He shifted his feet from the top of the porch railing and shrugged himself deeper into his chair. It was marvelous how comfortable Vance could make himself. He had one great power—the ability to sit still through any given interval. Now he let his eye drift quietly over the Cornish ranch. It lay entirely within one grasp of the vision, spilling across the valley from Sleep Mountain, on the lower bosom of which the house stood, to Mount Discovery on the north. Not that the glance of Vance Cornish lurched across this bold distance. His gaze wandered as slowly as a free buzzes across a clover field, not knowing on which blossom to settle.

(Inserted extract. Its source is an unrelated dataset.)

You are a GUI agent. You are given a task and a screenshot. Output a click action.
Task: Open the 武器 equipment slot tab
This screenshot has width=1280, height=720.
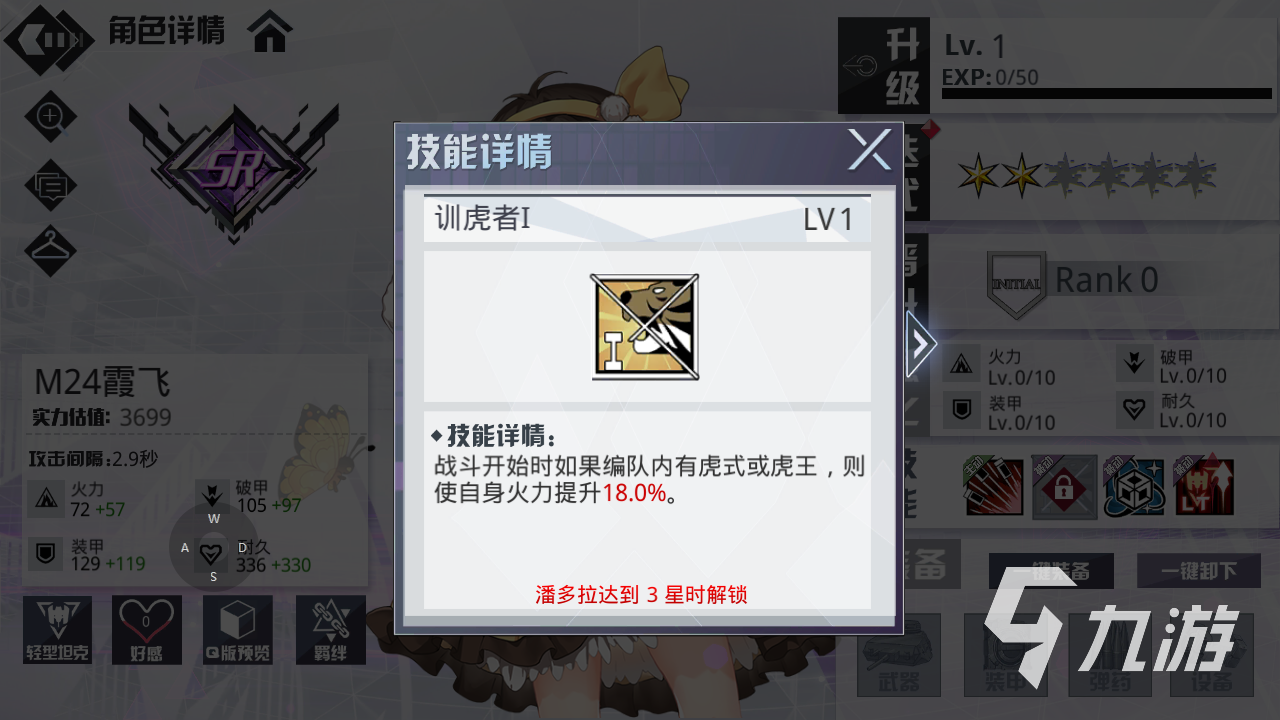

Below him, generously looped, Bear Creek tumbled out of the southeast, and roved between noble borders of silver spruce into the shadows of the Blue Mountains of the north, half a dozen miles across and ten long of grazing and farm land, rich, loamy bottom land scattered with aspens.

Beyond, covering the gentle roll of the foothills, was grazing land. Scattering lodgepole pine began in the hills, and thickened into dense yellow-green thickets on the upper mountain slopes. And so north and north the eye of Vance Cornish wandered and climbed until it rested on the bald summit of Mount Discovery. It had its name out of its character, standing boldly to the south out of the jumble of the Blue Mountains.

It was a solid unit, this Cornish ranch, fenced away with mountains, watered by a river, pleasantly forested, and obviously predestined for the ownership of one man. Vance Cornish, on the porch of the house, felt like an enthroned king overlooking his dominions. As a matter of fact, his holdings were hardly more than nominal.

In the beginning his father had left the ranch equally to Vance and Elizabeth, thickly plastered with debts. The son would have sold the place for what they could clear. He went East to hunt for education and pleasure; his sister remained and fought the great battle by herself. She consecrated herself to the work, which implied that the work was sacred. And to her, indeed, it was.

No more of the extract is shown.